Insert the ‘legend plot’ as an inset by using the latest release of the patchwork package (see details here).

Code: Combine plots

# combine plots -----------------------------------------------------------

pl_combined <- pl_map+inset_element(pl_inset, top=0.9, bottom=0.6, left=0.75, right=1, align_to="full")

Here’s the result.

And here the original for comparison:

PENDING DETAILS

For my liking, the plot comes pretty close to the one of the NYT, but a few details are still off. Width of arrows: I assumed that the width would be weighted by the absolute number of votes, but apparently that’s not what the NYT used. Without any further details available (which I think should be actually mentioned on their site), I can only guess here. Length of arrows: There are also a few counties in which the length doesn’t really mirror the arrows in the NYT’s plot. I am not entirely clear why this is. I strongl assume that’s due to differences in the underlying election results, meaning different points in time.

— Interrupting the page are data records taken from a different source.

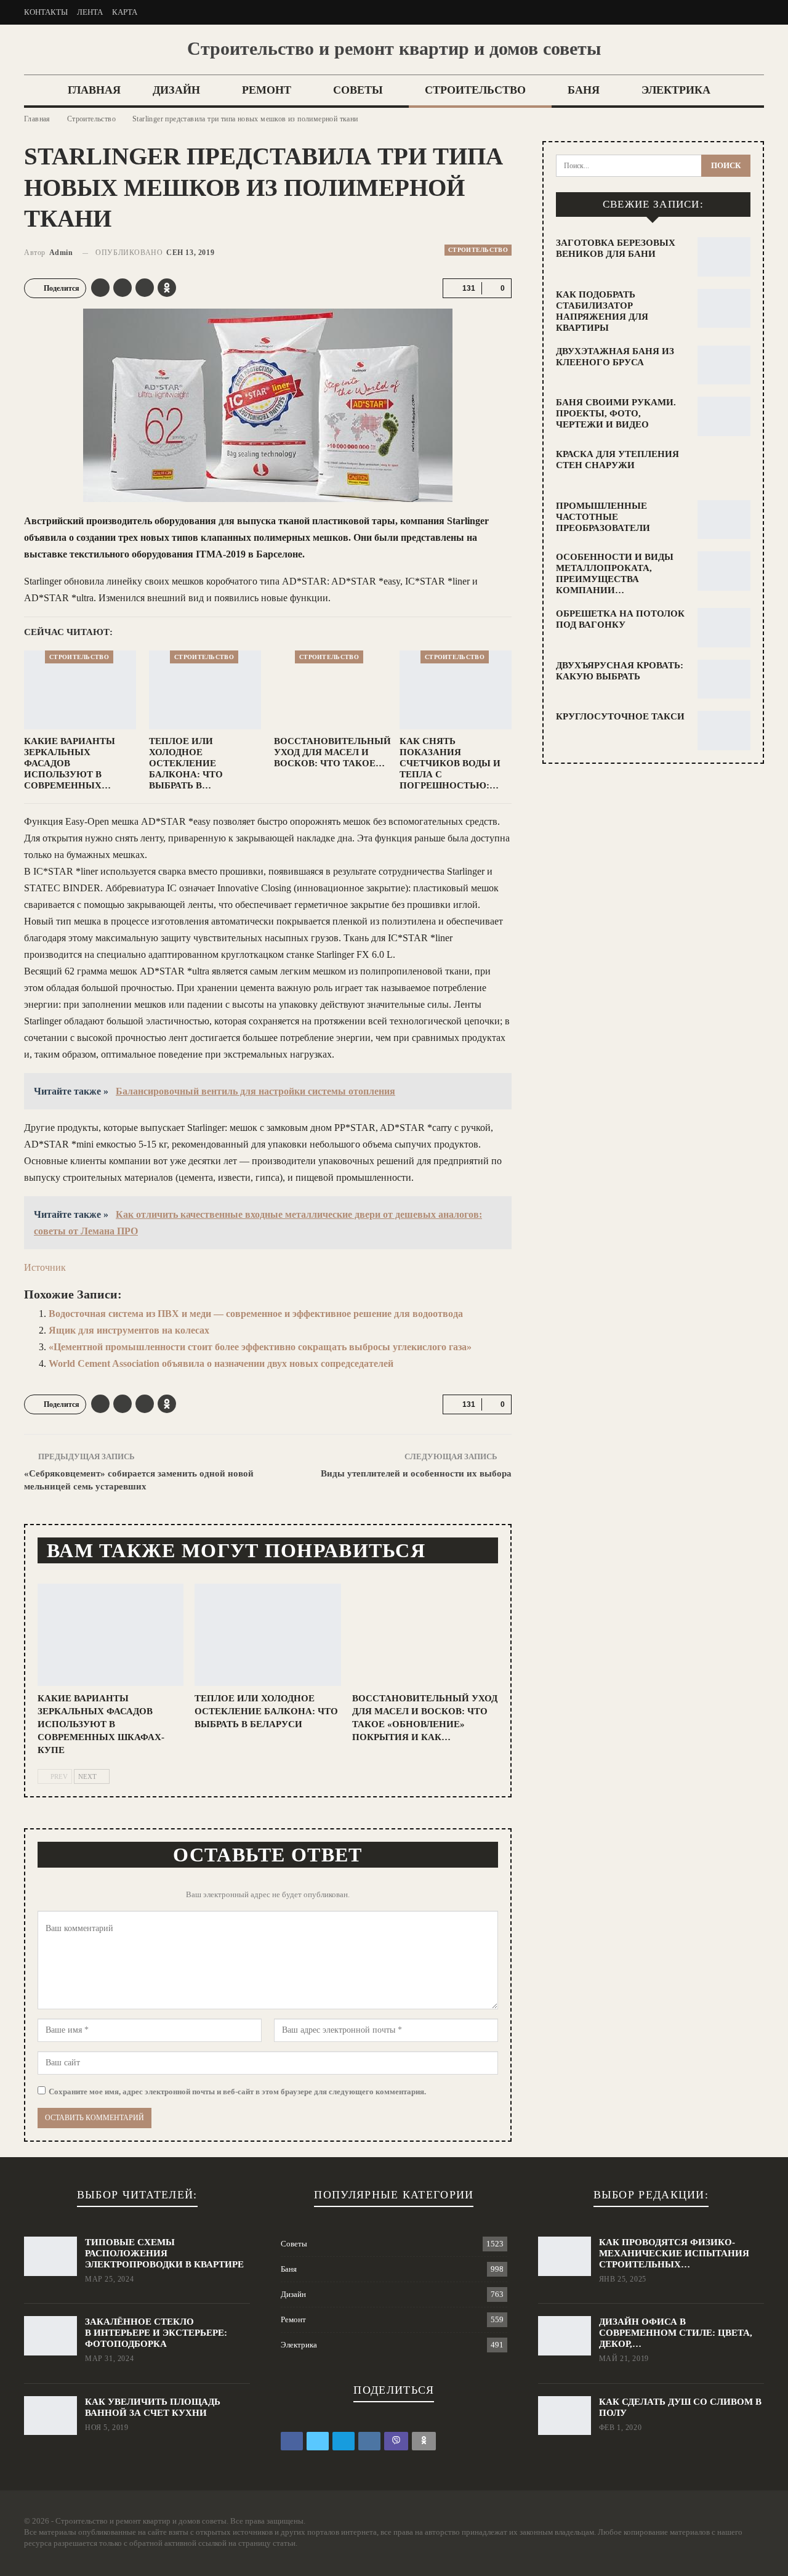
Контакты (46, 12)
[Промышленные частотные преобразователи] (724, 520)
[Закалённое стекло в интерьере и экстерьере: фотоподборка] (50, 2335)
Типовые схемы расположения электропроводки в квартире (164, 2253)
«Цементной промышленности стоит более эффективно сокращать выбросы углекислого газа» (260, 1347)
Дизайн (176, 90)
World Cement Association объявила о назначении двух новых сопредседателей (221, 1363)
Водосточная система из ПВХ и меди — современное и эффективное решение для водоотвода (256, 1313)
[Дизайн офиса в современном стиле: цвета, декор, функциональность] (564, 2335)
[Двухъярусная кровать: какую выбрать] (724, 679)
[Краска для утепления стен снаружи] (724, 468)
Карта (124, 12)
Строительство (475, 90)
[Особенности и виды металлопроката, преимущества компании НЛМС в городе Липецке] (724, 571)
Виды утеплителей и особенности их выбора (416, 1473)
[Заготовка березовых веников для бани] (724, 257)
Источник (45, 1267)
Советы (358, 90)
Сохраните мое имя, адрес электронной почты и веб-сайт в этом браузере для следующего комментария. (237, 2091)
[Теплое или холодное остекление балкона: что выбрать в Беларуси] (205, 689)
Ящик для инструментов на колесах (129, 1330)
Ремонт (266, 90)
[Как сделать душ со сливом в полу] (564, 2416)
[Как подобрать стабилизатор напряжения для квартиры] (724, 308)
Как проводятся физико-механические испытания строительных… (674, 2253)
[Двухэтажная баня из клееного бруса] (724, 365)
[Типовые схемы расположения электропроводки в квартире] (50, 2256)
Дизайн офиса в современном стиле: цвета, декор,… (675, 2333)
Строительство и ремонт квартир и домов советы (394, 48)
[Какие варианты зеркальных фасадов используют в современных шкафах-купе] (80, 689)
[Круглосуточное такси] (724, 730)
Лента (90, 12)
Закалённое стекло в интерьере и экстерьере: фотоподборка (156, 2333)
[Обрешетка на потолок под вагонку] (724, 627)
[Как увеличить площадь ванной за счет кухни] (50, 2416)
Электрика (675, 90)
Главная (94, 90)
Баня (584, 90)
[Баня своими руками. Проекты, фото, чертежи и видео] (724, 416)
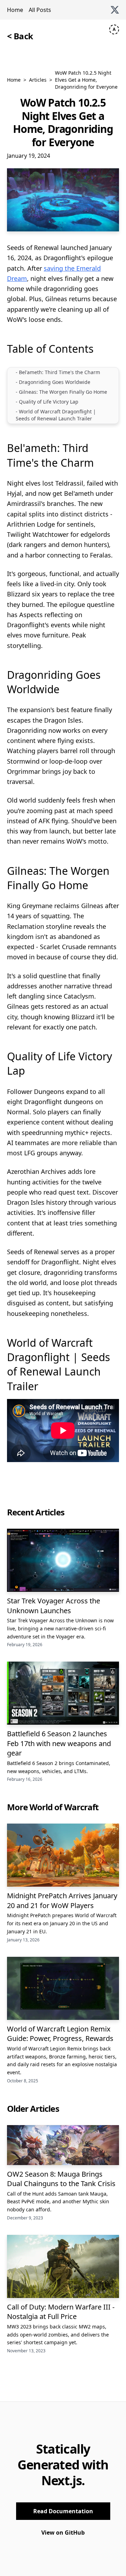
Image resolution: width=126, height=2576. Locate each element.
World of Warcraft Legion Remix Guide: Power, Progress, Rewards (60, 2033)
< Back (20, 36)
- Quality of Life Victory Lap (47, 401)
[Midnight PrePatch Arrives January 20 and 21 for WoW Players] (63, 1855)
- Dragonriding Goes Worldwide (53, 382)
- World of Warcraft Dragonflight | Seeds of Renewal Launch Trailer (56, 415)
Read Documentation (63, 2511)
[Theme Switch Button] (114, 29)
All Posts (40, 10)
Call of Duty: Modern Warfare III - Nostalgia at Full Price (60, 2311)
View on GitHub (63, 2532)
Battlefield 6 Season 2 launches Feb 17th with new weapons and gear (59, 1743)
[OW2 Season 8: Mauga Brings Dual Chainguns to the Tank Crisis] (63, 2145)
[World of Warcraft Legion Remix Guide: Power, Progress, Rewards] (63, 1988)
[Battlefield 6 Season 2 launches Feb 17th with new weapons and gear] (63, 1693)
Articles (38, 79)
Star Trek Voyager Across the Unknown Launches (53, 1605)
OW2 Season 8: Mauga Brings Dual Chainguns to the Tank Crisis (61, 2179)
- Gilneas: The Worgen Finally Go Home (61, 391)
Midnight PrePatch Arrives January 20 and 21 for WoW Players (62, 1900)
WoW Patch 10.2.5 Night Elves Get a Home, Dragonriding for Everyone (86, 79)
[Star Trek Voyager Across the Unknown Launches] (63, 1560)
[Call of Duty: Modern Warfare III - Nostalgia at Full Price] (63, 2266)
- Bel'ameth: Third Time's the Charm (58, 372)
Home (15, 10)
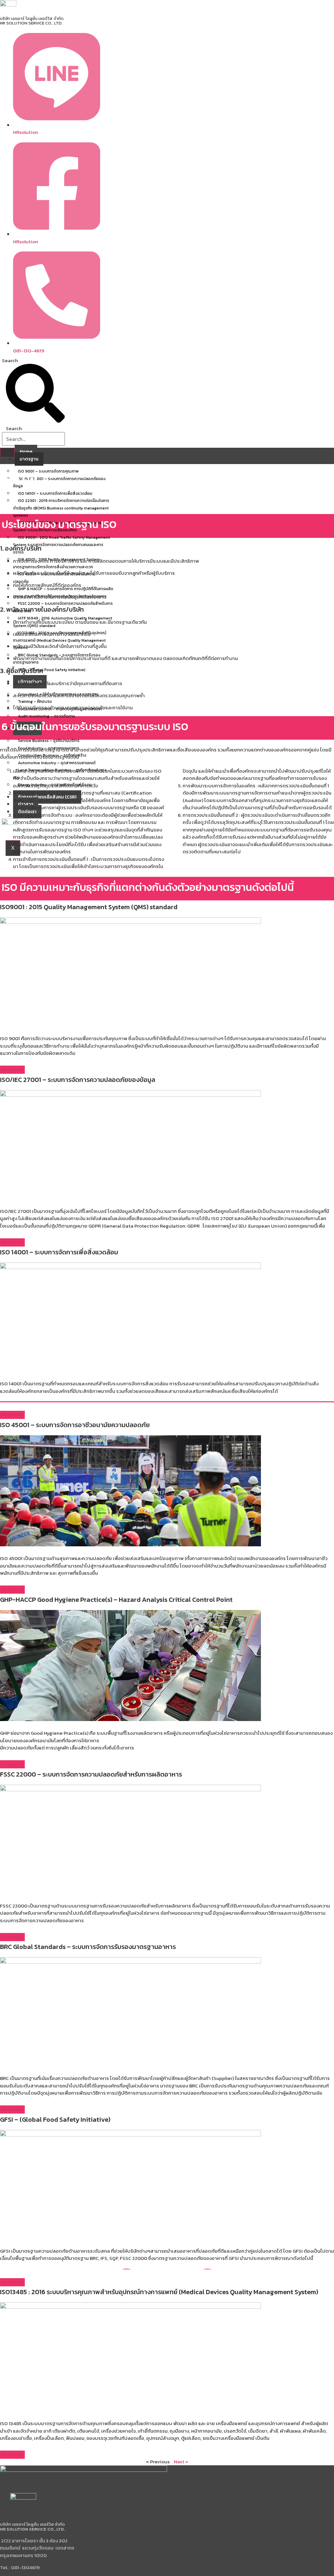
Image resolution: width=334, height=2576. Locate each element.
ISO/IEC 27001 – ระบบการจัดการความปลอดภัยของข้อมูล (59, 482)
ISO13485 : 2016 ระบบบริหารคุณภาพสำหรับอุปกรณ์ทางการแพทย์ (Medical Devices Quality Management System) (59, 640)
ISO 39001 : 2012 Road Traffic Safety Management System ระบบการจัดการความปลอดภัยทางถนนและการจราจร (61, 545)
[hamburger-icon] (7, 453)
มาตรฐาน (29, 459)
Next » (181, 2461)
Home (26, 451)
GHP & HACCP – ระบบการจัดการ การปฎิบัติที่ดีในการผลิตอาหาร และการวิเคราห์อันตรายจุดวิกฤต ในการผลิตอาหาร (63, 592)
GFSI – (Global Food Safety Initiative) (51, 670)
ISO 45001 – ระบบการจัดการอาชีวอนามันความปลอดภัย (54, 578)
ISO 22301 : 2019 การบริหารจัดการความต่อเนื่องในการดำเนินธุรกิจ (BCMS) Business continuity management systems (61, 508)
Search (10, 360)
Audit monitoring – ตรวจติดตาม (46, 716)
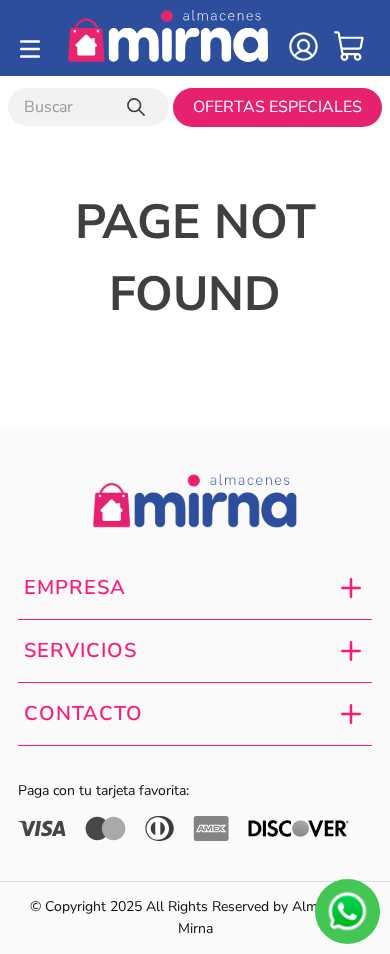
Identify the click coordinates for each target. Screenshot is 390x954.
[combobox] (88, 107)
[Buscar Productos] (140, 107)
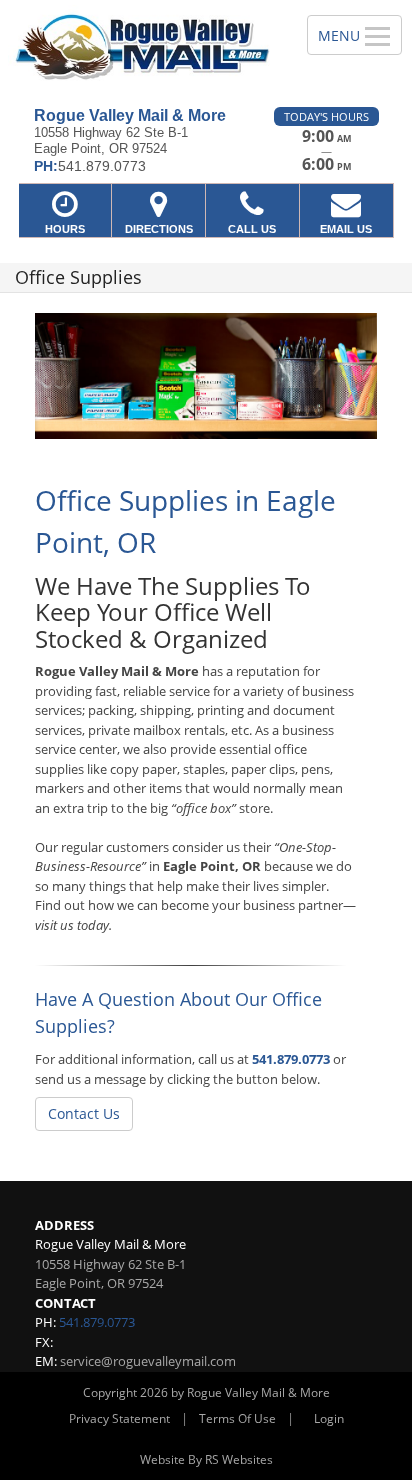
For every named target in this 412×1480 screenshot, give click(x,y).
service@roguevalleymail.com (148, 1361)
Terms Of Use (237, 1418)
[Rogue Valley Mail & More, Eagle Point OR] (142, 46)
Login (329, 1418)
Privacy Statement (119, 1418)
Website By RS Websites (206, 1459)
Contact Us (84, 1113)
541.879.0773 (291, 1059)
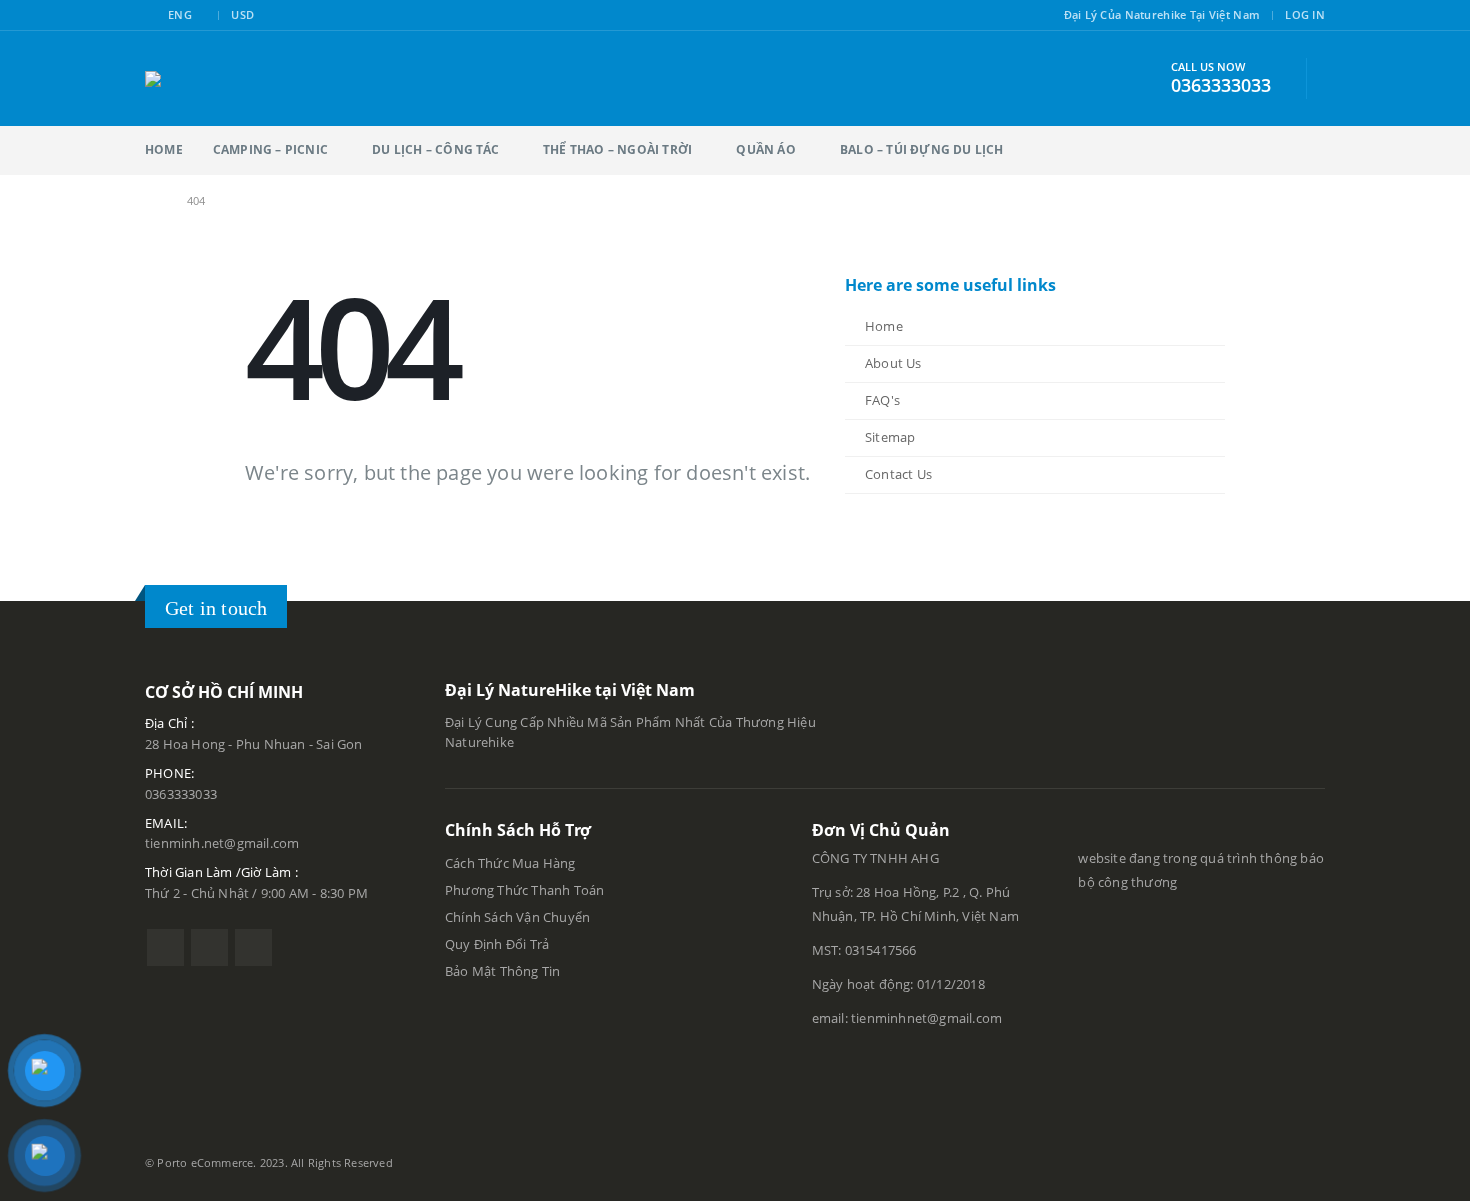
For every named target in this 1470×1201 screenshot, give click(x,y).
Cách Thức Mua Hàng (510, 863)
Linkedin (253, 947)
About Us (893, 363)
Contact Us (898, 474)
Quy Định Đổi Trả (497, 944)
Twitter (209, 947)
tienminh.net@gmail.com (222, 843)
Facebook (165, 947)
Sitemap (890, 437)
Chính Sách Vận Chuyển (517, 917)
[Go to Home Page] (152, 200)
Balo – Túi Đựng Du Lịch (922, 149)
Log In (1305, 14)
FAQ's (882, 400)
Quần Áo (765, 149)
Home (164, 149)
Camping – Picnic (270, 149)
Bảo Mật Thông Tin (504, 971)
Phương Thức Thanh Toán (526, 890)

On a purely aesthetic front, I couldn’t find a way how to remove the white frame around the plot, despite trying out a few suggested solutions; see here, here, and here. The crop chunk option can do the trick, but in this case, with the output an svg, the final result looked quite blurred.

Overall tough, while the graph is not 100 % identical with the NYT’s versions, its sufficiently close for my purpose and available time. And more importantly to me, the basic concept how to create such graphs is now clear to me.